I think a tree view would be the ideal component for what you’re describing. In this case, the runtime menu would be a poor choice because you have to manually build each entry. Thousands of objects in a tree hierarchy calls for a setup that will be dynamically defined by the database. We can visualize your data well without a tree, but the bigger red flag that goes off is about your data structure.
See this post about static versus dynamic schema layout, keeping in mind that a static schema is what you’re looking for. Also worth mentioning, our next upcoming feature, SQLTags, will do all the behind the scenes static schema database layout for you.
You’ll want to create the following tables: cities, organizations, sites, and equipment. You’ll probably want each piece of equipment to be a separate row in the table. If you introduce equipment of different types of equipment, create new tables by type. Make sure to add a column that points to their site. You’re going to want to make your data “taller” as opposed to “wider” for templatability. The more you expect the data at a given level to change, the more important it is to go with a rigid, static schema type approach. Ie, you’ll have 1000s of gizmos so they should be rows, but if you only have 3 cities you could work that in the designer and it wouldn’t be a big deal to manually add a 4th.

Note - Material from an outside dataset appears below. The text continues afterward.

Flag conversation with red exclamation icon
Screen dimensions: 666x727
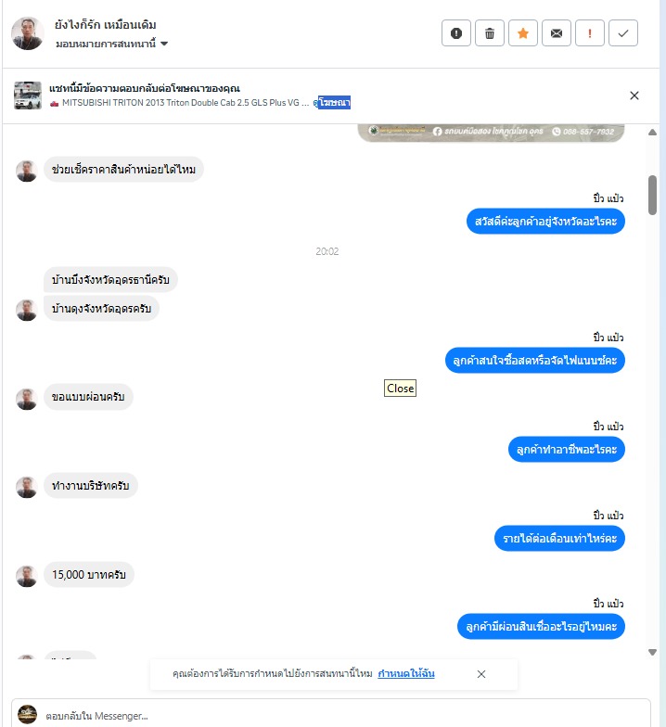click(590, 33)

Getting back to a tree view, I can think of 2 obvious ways to populate it. The best would be with nice, static relational tables. Once you got it configured it would be entirely self defining from the database. The next best way is with a text path ie (c:\downloads\temp). In any case, the less predefined the structure is in your tables, the more you’ll necessarily have to manually make up for it when: creating, adding, or modifying your project.
I’ll post back with a few screenshots on how you could represent the data. For scalability, you’ll want to focus on the underlying data rather than what it looks like on the screen.